Hukuman mati bagi Mary Jane tidak ditunda melainkan menunggu PK.

Harianjogja.com, JOGJA-Jaksa Agung M Prasetyo mengakui, eksekusi mati 10 terpidana mati gelombang kedua masih menunggu upaya hukum yang diajukan oleh para terpidana mati selesai dan tuntas.

Salah satunya, Peninjauan Kembali (PK) Mary Jane Fiesta Veloso, warga Filipina terpidana mati kasus heroin 2,6 kilogram dari Jogjakarta.
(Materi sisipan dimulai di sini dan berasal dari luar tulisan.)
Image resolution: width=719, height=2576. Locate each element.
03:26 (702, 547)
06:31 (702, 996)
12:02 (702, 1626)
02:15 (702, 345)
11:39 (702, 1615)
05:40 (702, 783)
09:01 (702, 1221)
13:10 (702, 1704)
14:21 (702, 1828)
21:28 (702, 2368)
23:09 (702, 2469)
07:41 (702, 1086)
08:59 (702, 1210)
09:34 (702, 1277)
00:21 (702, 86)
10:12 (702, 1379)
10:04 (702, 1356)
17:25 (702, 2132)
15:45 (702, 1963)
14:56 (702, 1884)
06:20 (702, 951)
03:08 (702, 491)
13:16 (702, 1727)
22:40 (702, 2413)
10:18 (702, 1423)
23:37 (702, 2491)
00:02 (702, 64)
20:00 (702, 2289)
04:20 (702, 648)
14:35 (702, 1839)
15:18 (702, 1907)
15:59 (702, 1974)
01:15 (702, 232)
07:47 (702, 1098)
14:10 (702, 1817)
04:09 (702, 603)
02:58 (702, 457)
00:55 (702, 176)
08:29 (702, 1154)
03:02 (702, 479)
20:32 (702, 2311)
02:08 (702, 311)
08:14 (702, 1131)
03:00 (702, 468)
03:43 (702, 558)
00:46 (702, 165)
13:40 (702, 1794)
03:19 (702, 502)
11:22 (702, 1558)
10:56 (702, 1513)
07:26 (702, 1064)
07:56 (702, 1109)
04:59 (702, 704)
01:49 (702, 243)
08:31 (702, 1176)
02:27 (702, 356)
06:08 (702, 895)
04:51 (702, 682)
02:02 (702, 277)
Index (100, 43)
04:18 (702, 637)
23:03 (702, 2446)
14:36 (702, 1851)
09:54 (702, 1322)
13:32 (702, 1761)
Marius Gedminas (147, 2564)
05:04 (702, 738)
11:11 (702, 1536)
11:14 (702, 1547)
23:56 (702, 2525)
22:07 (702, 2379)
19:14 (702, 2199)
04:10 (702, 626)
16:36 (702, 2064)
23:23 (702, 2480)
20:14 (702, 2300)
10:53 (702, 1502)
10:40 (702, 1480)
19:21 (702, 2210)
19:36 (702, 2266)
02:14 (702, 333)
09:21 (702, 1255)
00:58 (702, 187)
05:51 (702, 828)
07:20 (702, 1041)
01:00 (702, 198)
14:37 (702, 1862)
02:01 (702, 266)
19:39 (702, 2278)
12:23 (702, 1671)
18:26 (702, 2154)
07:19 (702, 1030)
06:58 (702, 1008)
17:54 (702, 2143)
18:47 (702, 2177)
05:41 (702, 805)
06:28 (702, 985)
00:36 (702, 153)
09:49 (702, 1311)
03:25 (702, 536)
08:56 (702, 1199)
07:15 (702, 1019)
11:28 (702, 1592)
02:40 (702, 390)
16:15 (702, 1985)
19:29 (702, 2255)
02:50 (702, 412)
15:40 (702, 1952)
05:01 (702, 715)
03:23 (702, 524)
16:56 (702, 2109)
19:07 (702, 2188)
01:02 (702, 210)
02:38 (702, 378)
Persiapan eksekusi mati bagi 10 terpidana sudah mencapai 95 persen. Lima persen sisanya menunggu proses upaya Mary Jane tuntas, koordinasi regu tembak, persiapan lokasi, dan lainnya. Selain itu, diketahui pula duo Bali Nine mengajukan gugatan ke PTUN.

Soal pemindahan Mary Jane ke Nusakambangan juga masih menunggu keputusan PK ibu dua anak itu.

Ia menegaskan tidak menunda pelaksanaan eksekusi mati. Sebab, waktu eksekusinya juga belum ditetapkan.

"Saya tegaskan, tidak menunda apalagi membatalkan," tegas Jaksa Agung.

Untuk lokasi eksekusi, sudah dipastikan digelar di Nusakambangan. Memang pada eksekusi gelombang pertama, ada salah satu terpidana mati yang dieksekusi di Boyolali. Namun untuk eksekusi mati gelombang kedua ini semuanya akan dieksekusi di Nusakambangan.

Pertimbangannya, lokasi itu tertutup bagi masyarakat. Karena sesuai undang-undang nomor 2/PNPS/1964 tentang tata cara pelaksanaan hukuman mati, eksekusi tidak boleh di depan umum.

Soal waktu menunggu putusan PK, ia menyatakan menjadi kendala tersendiri. Apalagi pengajuan PK boleh lebih dari satu kali. Pihaknya mengaku sudah berkoordinasi dengan pihak Mahkamah Agung. Dalam keadaan seperti ini, ia yakin hakim di Kejaksaan Agung sudah mengetahui posisi pengajuan PK itu.

"Kami masih membutuhkan kejelasan apakah ada batas waktu untuk dilakukannya PK. Serta bagaimana syarat-syarat novum yang berlaku untuk digunakan dalam pengajuan PK," tandasnya.